Art Cinema, Counter-Cinema: The Cinema of Kiju Yoshida and Mariko Okada

A legendary figure of the postwar Japanese cinema, Kiju Yoshida (b. 1933) is one of Japan's most artistically ambitious, politically astute and influential filmmakers. Yoshida is best known for his work with the spellbinding Mariko Okada (b. 1934), one of the most beloved and celebrated actresses of her generation, and one of the great stars of the Japanese New Wave. Working together with Okada, Yoshida created an incredible body of films unparalleled for their formal sophistication, philosophical depth and sheer beauty. Underappreciated in this country, Yoshida (who is also known by the alternate pronunciation of his name, Yoshishige Yoshida) is rightly considered in Japan and Europe, and especially France, among the preeminent masters of the modern Japanese art film.

Yoshida's first passion, and the focus of his studies at Tokyo University, was French existential philosophy and literature, a training which deeply informs the intellectual rigor of his subsequent film work and later writing on film and art. By chance, or destiny, Yoshida was drawn into a film career by Shochiku's major recruitment drive in the late 1950s, and entered the studio's famously hierarchical apprentice system together with a number of young university-educated intellectuals, including Yoshida's close colleagues and contemporaries Nagisa Oshima and Masahiro Shinoda. Like them, Yoshida's first films, Good for Nothing (1960) and Blood Thirsty (1960), were astonishingly accomplished and conceptually brilliant works that deliberately played against the taiyozoku (youth film) cycle to which the young directors were assigned, rejecting the promise of romance and sex to instead deliver trenchant and unrepentant critiques of the corporatization of Japan as a betrayal of the postwar generation.

* _Exercise description_: Copy the passage on Kiju Yoshida and Mariko Okada, beginning at the words "Art Cinema, Counter-Cinema: The" and stopping after "Japanese art film.", and switch "spellbinding" to "captivating".

* _Data entries_:
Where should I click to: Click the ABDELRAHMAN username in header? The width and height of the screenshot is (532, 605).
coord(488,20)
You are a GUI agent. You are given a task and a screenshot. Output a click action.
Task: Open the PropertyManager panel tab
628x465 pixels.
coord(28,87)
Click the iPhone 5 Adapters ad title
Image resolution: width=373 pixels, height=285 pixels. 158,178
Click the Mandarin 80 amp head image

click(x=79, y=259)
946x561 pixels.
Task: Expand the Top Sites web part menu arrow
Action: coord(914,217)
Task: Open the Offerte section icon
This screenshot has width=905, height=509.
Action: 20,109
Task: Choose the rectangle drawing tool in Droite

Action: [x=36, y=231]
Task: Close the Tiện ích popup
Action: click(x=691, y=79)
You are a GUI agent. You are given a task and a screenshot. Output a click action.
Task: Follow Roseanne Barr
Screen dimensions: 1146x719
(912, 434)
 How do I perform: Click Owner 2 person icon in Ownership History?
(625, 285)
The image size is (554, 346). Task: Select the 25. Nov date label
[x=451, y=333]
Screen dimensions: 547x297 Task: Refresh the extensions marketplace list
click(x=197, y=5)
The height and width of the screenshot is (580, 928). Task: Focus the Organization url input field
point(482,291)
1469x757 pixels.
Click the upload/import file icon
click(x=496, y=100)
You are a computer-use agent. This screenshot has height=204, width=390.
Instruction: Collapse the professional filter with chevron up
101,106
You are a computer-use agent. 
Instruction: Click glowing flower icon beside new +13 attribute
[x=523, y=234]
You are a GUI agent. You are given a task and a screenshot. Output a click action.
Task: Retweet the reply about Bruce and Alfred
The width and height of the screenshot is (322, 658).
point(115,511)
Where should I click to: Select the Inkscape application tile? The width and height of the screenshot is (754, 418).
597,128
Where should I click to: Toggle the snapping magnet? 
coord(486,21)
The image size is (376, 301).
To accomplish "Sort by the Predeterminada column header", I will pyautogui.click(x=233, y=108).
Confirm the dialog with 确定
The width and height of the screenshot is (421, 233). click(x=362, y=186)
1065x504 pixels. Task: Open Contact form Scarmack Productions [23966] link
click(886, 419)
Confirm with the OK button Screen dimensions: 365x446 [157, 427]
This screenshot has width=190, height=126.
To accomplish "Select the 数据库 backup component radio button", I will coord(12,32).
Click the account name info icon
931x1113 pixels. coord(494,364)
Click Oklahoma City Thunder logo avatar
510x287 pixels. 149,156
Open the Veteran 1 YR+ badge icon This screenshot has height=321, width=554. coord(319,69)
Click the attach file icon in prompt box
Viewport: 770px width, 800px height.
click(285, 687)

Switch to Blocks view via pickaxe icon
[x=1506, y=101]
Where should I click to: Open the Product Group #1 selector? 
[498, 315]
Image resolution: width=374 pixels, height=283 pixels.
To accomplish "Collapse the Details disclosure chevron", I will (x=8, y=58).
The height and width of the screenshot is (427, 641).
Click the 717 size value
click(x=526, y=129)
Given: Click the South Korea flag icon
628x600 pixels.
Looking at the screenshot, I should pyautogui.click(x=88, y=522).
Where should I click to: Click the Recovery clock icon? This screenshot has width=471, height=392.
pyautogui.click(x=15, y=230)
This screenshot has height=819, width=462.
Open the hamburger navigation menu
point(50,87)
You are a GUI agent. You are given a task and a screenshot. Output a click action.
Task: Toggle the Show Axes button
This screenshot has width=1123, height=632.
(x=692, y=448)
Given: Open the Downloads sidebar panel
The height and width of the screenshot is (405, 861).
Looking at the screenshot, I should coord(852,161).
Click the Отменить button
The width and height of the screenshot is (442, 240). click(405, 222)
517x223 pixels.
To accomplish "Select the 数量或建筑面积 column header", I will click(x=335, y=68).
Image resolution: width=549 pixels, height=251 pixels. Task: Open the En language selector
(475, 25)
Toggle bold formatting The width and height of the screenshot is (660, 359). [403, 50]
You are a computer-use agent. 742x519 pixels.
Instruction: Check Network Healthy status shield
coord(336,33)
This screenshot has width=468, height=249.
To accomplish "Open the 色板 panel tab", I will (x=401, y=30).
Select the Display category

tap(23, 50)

* _Response_:
Art Cinema, Counter-Cinema: The Cinema of Kiju Yoshida and Mariko Okada

A legendary figure of the postwar Japanese cinema, Kiju Yoshida (b. 1933) is one of Japan's most artistically ambitious, politically astute and influential filmmakers. Yoshida is best known for his work with the captivating Mariko Okada (b. 1934), one of the most beloved and celebrated actresses of her generation, and one of the great stars of the Japanese New Wave. Working together with Okada, Yoshida created an incredible body of films unparalleled for their formal sophistication, philosophical depth and sheer beauty. Underappreciated in this country, Yoshida (who is also known by the alternate pronunciation of his name, Yoshishige Yoshida) is rightly considered in Japan and Europe, and especially France, among the preeminent masters of the modern Japanese art film.